El problema con las lámparas infrarrojas estándar es que emiten calor en todas direcciones. Cuando se coloca una de esas lámparas de cuarzo dentro de una cámara metálica, una gran cantidad de energía impacta contra las paredes de la cámara. Esto hace que el chasis del equipo funcione como un enorme disipador de calor. No solo el revestimiento exterior se calienta tanto que puede quemar a los operadores, sino que los sistemas de enfriamiento también deben trabajar al doble para evitar que todo se derrita. Es un verdadero desastre.
La solución: el recubrimiento de oro
Para resolver este problema, aplicamos una fina capa de oro en la parte posterior del envoltorio de cuarzo. El oro es excelente para reflejar la radiación infrarroja. En lugar de dejar que ese calor se propague hacia el interior de la máquina, el recubrimiento lo refleja directamente hacia adelante. Esto cambia todo: la lámpara deja de actuar como un calentador y comienza a funcionar como una herramienta precisa. Se obtiene así un haz de luz muy concentrado que llega exactamente donde se necesita.
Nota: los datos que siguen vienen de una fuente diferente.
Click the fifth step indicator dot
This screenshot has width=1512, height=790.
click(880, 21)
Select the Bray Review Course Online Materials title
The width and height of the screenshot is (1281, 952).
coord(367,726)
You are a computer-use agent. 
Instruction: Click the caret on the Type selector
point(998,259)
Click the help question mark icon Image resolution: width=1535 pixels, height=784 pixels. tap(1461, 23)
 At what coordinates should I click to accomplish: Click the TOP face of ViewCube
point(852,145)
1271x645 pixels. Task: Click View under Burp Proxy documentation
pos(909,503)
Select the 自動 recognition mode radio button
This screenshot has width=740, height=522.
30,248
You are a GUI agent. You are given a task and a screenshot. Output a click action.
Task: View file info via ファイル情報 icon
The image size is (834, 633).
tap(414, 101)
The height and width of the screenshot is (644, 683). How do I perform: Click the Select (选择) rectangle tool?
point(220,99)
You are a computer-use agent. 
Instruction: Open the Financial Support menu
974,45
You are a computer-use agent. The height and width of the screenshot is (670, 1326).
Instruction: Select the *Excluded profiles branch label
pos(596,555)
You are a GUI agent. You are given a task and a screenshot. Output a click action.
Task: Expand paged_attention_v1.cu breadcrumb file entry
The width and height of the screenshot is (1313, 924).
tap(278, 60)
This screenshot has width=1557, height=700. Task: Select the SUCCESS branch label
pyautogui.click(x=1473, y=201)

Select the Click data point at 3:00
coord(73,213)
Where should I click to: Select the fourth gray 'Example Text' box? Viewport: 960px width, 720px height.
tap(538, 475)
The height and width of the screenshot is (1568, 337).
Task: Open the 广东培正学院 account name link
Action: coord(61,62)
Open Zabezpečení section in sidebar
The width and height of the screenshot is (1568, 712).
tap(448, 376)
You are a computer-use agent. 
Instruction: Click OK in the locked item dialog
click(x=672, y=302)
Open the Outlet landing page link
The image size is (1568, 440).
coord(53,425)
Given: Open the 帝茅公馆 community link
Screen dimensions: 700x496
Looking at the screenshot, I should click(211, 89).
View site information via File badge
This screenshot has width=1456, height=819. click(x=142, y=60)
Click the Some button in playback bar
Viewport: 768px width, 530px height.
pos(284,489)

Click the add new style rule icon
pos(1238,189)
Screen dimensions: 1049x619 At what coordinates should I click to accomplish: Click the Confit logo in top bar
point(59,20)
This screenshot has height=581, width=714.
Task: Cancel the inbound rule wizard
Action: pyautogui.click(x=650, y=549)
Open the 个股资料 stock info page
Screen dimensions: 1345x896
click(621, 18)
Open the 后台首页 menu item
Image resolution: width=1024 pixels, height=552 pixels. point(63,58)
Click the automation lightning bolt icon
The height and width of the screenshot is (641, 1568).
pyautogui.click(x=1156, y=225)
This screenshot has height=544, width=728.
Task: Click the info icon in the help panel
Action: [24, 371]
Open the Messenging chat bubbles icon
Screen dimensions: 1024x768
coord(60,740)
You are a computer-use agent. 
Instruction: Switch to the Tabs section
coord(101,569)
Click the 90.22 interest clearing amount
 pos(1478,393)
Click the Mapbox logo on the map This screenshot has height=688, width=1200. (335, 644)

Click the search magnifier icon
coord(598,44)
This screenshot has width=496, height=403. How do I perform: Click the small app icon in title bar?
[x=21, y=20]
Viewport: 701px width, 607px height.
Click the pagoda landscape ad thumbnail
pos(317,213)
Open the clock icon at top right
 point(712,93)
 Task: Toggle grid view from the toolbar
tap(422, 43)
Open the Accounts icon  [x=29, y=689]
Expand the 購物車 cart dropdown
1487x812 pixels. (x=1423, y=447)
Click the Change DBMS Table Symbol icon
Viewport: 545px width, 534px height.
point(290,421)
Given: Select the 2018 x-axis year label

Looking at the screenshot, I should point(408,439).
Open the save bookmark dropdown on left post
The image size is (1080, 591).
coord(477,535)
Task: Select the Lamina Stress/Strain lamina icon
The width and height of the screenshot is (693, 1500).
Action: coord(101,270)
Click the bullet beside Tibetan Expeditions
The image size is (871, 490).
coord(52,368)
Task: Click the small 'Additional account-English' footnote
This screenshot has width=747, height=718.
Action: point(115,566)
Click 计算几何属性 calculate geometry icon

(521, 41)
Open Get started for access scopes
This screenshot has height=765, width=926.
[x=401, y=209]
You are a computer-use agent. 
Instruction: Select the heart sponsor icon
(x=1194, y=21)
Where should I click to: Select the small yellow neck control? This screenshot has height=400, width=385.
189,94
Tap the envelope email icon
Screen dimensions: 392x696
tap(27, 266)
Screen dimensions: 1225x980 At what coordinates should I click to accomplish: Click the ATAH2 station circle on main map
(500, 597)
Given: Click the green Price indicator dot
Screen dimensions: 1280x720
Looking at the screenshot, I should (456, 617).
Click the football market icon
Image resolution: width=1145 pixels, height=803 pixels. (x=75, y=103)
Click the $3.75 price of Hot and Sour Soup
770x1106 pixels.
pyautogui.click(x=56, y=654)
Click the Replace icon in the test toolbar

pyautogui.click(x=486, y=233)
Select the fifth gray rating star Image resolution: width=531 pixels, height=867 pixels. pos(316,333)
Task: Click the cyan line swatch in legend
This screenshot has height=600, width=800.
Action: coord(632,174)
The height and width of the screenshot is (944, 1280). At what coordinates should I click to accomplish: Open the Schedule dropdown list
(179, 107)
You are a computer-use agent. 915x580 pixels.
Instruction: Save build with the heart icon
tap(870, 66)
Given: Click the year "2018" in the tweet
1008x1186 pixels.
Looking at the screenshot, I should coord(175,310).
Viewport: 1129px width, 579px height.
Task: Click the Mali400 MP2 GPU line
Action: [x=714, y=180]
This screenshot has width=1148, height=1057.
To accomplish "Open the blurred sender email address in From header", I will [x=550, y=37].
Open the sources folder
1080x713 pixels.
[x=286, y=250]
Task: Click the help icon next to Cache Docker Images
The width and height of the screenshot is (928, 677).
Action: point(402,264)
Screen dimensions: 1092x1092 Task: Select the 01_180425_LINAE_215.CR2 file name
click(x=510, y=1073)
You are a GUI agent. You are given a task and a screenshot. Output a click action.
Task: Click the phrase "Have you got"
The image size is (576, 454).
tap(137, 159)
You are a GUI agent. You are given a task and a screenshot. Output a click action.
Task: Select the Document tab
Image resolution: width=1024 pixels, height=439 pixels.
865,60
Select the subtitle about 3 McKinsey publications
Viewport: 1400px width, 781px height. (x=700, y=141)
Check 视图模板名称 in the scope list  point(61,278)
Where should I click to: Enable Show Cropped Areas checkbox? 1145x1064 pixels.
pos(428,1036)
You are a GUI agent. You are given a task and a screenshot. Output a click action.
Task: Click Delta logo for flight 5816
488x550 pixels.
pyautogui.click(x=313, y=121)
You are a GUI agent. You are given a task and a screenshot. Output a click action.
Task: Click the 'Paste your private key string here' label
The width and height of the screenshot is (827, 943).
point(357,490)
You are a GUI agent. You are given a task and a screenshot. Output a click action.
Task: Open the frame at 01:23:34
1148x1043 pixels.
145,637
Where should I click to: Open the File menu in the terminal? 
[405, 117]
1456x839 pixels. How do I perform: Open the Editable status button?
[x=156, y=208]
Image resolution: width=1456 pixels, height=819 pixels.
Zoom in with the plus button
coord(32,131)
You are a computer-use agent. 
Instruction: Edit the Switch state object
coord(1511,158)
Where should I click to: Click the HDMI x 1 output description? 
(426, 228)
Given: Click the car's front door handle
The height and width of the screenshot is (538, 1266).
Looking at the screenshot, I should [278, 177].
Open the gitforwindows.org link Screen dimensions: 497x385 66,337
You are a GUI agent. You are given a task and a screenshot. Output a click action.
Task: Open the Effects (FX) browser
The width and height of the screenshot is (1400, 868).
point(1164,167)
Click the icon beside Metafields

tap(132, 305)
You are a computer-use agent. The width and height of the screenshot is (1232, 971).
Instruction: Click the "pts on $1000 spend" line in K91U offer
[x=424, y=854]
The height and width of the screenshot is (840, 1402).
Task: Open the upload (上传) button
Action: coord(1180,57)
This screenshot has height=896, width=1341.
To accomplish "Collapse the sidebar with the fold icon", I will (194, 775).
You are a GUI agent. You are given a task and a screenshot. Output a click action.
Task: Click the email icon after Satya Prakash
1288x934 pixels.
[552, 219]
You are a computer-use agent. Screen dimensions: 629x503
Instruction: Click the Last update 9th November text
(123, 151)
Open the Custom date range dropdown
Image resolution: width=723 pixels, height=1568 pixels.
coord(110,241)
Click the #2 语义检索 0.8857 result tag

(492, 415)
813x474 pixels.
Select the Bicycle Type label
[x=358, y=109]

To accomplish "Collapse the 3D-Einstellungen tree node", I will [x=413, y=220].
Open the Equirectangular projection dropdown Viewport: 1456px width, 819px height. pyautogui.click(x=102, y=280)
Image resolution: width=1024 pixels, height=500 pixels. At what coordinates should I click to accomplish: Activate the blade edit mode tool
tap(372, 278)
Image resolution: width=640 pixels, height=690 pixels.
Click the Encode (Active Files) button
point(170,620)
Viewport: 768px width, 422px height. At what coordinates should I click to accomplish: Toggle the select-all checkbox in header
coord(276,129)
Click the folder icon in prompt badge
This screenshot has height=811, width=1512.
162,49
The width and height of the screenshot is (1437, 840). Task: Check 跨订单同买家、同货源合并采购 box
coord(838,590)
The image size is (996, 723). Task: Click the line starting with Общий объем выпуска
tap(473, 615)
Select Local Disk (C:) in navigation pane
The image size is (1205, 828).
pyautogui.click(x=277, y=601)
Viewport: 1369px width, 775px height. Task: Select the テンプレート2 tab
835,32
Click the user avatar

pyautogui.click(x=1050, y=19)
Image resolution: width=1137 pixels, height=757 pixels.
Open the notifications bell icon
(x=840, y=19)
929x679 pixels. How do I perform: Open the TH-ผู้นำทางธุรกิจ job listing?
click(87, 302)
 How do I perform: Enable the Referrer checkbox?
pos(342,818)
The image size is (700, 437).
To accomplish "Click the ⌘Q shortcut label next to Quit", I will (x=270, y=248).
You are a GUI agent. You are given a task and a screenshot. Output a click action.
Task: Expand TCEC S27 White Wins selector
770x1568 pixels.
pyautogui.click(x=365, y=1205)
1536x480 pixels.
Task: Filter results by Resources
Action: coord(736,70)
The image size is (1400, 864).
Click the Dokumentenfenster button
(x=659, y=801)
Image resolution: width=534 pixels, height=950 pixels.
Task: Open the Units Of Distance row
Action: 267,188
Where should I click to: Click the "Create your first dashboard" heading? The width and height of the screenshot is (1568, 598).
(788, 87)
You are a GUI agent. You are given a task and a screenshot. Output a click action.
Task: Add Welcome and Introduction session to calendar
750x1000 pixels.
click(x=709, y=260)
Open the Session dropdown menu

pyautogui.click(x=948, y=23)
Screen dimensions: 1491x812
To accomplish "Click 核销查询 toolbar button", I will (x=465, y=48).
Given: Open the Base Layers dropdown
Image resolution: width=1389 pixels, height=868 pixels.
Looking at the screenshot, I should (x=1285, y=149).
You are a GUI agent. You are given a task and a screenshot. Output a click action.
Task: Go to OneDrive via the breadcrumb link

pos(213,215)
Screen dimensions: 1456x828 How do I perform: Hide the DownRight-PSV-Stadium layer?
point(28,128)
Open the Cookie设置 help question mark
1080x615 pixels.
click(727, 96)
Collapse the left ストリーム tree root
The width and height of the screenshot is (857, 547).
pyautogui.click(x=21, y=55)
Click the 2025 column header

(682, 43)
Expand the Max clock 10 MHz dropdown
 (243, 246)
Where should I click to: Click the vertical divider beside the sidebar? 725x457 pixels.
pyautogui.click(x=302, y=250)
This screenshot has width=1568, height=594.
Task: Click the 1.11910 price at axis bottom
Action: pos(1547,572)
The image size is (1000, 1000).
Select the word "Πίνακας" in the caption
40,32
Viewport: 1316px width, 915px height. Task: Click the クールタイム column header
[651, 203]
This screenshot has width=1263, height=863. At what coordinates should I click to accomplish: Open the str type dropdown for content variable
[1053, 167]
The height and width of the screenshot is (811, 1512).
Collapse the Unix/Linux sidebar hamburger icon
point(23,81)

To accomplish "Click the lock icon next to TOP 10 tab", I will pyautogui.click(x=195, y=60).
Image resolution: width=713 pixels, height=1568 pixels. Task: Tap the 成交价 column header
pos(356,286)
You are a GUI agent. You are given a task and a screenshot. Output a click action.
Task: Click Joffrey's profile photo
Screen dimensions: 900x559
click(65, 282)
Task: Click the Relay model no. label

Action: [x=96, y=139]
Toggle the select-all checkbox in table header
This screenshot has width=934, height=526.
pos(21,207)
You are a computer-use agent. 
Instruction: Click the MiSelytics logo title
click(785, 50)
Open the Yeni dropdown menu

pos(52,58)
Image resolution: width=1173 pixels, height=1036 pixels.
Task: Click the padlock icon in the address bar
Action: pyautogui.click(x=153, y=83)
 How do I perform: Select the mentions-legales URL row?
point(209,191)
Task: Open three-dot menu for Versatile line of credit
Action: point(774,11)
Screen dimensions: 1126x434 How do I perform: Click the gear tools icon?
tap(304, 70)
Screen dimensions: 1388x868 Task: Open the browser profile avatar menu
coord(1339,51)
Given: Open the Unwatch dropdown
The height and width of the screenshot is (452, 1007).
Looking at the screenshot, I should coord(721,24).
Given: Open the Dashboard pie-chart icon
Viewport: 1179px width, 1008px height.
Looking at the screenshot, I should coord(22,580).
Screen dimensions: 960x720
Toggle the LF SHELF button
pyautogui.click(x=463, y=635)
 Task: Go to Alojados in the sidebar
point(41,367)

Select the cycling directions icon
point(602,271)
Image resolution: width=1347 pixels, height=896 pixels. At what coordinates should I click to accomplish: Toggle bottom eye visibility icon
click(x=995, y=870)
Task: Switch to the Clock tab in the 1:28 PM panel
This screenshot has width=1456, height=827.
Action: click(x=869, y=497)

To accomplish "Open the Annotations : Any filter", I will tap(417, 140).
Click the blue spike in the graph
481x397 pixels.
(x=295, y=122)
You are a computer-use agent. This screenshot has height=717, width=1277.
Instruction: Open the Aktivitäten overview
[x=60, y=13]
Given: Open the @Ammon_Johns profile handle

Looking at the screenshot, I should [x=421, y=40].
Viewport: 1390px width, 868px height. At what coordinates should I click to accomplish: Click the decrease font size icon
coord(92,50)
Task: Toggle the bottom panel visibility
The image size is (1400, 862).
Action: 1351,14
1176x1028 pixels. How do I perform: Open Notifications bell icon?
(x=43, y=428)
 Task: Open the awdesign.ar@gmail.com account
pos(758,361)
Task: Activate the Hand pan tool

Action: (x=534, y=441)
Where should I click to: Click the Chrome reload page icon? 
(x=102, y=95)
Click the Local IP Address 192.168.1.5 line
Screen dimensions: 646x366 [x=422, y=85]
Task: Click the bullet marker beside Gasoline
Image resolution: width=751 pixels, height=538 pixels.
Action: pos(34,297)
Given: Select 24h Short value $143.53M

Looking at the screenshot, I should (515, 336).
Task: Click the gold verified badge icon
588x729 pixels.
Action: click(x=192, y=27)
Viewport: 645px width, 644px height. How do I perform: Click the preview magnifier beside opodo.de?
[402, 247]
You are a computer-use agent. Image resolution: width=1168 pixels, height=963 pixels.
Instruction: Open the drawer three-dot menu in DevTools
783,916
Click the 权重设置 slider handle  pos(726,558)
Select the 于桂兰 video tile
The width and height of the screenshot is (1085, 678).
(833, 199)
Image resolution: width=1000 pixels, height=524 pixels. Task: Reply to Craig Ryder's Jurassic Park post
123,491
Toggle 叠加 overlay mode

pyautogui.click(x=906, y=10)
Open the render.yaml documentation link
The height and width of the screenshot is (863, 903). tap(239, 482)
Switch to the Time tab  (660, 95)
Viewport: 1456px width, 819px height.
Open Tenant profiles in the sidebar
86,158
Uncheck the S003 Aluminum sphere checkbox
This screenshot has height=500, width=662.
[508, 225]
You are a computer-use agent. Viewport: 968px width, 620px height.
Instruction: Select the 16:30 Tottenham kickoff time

Ya no hay efecto “horno”, ya que el chasis completo no se calienta excesivamente.
Pero hay un detalle importante: como toda esa energía se dirige en una sola dirección, la parte frontal de la lámpara se calienta aún más. Ya no puede “respirar” en dos direcciones. Asegúrese de que los soportes de la lámpara puedan soportar esas temperaturas elevadas; de lo contrario, los soportes podrían derretirse.
Otra sugerencia relacionada con el cableado: preste atención a la fuente de alimentación. Las lámparas de onda corta de alta potencia consumen mucha corriente. Si su fuente de alimentación no es suficientemente potente, habrá caídas de voltaje que afectarán negativamente el tiempo de arranque de la máquina. Es un problema frustrante, pero fácil de evitar si se revisan primero las especificaciones técnicas.
Además, mantener frío el chasis no solo evita daños en la piel de los operadores, sino que también protege los componentes electrónicos. Cuando el interior del gabinete se mantiene fresco, los PCB y sensores no se dañan tan rápido. Todo dura más tiempo.